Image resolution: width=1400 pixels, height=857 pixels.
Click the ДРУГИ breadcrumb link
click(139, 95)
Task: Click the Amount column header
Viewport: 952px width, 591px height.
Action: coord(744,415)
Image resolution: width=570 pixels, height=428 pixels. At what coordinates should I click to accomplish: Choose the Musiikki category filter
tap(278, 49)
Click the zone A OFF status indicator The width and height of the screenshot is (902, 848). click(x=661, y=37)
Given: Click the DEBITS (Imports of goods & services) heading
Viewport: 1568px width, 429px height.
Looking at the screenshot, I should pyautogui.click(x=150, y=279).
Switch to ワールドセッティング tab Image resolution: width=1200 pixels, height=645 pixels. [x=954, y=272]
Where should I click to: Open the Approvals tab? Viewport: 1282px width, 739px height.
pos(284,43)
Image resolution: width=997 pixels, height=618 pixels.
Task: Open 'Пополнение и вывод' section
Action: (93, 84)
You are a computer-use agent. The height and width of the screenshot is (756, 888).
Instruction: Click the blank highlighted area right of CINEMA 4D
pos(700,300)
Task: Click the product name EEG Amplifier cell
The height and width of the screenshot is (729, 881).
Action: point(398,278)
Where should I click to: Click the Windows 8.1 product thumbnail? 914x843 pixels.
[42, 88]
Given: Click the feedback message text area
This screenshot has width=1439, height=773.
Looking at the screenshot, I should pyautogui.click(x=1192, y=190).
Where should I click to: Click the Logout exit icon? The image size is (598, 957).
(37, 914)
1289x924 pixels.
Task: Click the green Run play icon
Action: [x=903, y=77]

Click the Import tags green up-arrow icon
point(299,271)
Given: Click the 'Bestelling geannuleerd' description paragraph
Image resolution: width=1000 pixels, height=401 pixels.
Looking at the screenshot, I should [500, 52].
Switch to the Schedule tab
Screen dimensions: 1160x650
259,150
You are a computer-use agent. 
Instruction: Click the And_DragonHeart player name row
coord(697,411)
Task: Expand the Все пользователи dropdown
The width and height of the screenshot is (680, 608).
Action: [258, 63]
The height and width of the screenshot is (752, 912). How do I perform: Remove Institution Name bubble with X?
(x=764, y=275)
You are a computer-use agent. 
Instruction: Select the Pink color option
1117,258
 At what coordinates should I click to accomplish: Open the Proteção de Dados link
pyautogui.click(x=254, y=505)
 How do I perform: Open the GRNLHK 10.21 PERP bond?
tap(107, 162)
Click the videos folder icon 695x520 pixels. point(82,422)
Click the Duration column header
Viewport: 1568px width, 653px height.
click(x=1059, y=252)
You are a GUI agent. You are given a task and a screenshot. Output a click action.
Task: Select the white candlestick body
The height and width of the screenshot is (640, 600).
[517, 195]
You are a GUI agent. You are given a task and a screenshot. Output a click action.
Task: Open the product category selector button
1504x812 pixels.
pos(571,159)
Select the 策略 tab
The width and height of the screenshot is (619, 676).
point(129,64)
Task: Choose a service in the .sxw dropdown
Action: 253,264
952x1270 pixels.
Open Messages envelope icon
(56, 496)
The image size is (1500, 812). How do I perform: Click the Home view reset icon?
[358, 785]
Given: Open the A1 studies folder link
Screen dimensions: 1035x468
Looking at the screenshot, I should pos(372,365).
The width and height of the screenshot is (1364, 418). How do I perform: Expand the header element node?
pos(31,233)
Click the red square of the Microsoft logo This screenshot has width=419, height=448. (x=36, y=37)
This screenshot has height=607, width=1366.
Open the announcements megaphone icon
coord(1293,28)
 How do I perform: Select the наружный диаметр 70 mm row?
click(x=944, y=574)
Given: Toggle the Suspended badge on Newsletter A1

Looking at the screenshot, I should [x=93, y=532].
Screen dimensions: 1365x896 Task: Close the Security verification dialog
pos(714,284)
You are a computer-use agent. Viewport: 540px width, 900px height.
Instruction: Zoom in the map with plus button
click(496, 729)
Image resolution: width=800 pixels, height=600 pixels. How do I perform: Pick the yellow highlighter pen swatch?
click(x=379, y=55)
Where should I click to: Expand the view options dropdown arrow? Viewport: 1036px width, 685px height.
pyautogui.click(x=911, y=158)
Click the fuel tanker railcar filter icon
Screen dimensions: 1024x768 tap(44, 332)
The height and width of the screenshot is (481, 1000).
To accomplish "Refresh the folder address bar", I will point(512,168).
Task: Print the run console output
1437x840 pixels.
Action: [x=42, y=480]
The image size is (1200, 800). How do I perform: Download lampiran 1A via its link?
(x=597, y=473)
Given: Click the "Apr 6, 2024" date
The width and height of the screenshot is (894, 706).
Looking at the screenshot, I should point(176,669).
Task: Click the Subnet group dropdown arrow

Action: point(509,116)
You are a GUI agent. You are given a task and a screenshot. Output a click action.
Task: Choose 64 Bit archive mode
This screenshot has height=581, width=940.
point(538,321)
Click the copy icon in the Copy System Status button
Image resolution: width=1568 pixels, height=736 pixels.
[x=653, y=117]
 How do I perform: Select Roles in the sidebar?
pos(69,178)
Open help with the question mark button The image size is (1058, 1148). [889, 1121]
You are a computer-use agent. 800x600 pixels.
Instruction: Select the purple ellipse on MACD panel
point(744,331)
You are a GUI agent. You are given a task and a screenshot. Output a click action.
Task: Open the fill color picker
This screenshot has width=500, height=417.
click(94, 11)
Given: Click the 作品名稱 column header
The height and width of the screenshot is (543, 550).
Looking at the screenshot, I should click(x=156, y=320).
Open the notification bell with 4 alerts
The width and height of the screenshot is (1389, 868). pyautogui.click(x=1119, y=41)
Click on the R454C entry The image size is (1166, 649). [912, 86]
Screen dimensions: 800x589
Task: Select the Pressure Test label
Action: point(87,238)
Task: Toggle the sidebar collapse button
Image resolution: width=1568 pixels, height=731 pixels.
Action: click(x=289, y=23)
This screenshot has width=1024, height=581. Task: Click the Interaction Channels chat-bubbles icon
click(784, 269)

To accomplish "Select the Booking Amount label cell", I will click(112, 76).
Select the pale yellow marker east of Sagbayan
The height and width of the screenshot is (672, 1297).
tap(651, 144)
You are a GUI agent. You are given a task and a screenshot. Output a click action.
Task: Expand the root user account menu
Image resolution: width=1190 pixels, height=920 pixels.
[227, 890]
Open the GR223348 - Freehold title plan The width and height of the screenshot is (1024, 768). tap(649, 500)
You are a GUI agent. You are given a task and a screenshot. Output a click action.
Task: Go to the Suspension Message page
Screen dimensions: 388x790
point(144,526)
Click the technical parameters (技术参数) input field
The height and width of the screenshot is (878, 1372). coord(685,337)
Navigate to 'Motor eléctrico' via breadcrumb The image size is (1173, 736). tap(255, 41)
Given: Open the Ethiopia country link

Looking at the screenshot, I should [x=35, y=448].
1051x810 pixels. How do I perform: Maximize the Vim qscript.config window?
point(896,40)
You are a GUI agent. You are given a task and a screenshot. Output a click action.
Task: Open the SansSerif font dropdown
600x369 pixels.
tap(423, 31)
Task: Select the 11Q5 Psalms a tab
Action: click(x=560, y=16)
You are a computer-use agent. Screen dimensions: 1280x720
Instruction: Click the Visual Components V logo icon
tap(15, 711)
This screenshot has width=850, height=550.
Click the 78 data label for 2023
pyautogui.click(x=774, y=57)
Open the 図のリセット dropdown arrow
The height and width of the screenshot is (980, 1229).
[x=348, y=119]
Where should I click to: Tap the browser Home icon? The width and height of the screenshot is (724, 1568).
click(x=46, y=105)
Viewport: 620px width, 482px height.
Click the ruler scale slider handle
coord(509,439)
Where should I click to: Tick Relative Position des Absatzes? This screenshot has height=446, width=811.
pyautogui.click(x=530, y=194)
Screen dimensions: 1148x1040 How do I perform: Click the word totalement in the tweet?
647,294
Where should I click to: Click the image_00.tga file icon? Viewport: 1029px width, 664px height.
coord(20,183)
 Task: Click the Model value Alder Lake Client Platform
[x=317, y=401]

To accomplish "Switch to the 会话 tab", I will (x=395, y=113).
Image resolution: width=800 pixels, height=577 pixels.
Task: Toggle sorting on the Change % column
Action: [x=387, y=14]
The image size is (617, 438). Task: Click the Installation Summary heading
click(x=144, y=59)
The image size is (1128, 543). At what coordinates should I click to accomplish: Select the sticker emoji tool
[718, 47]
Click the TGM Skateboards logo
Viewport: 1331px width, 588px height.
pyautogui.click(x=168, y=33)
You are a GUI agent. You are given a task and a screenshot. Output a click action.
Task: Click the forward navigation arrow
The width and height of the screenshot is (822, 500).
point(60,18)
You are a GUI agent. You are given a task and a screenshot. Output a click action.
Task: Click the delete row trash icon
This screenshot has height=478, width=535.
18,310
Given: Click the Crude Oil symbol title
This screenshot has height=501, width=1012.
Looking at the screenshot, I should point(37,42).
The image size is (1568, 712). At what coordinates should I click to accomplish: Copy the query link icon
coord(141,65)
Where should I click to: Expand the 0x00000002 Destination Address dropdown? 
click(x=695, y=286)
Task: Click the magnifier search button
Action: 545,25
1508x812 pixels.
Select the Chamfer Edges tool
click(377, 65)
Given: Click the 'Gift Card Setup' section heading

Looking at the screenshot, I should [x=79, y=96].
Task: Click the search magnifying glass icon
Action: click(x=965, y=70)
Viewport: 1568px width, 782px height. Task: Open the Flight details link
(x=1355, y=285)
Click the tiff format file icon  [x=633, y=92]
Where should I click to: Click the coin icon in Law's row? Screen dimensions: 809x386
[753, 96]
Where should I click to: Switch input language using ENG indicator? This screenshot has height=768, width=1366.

---+---

Reproduce verbatim the lines above, from the line with "Where should I click to: Open" through the line with "Switch to the Schedule tab".

EXPECTED ANSWER -
Where should I click to: Open the Approvals tab? Viewport: 1282px width, 739px height.
pos(284,43)
Image resolution: width=997 pixels, height=618 pixels.
Task: Open 'Пополнение и вывод' section
Action: (93, 84)
You are a computer-use agent. The height and width of the screenshot is (756, 888).
Instruction: Click the blank highlighted area right of CINEMA 4D
pos(700,300)
Task: Click the product name EEG Amplifier cell
The height and width of the screenshot is (729, 881).
Action: point(398,278)
Where should I click to: Click the Windows 8.1 product thumbnail? 914x843 pixels.
[42, 88]
Given: Click the feedback message text area
This screenshot has width=1439, height=773.
Looking at the screenshot, I should pyautogui.click(x=1192, y=190).
Where should I click to: Click the Logout exit icon? The image size is (598, 957).
(37, 914)
1289x924 pixels.
Task: Click the green Run play icon
Action: [x=903, y=77]

Click the Import tags green up-arrow icon
point(299,271)
Given: Click the 'Bestelling geannuleerd' description paragraph
Image resolution: width=1000 pixels, height=401 pixels.
Looking at the screenshot, I should [500, 52].
Switch to the Schedule tab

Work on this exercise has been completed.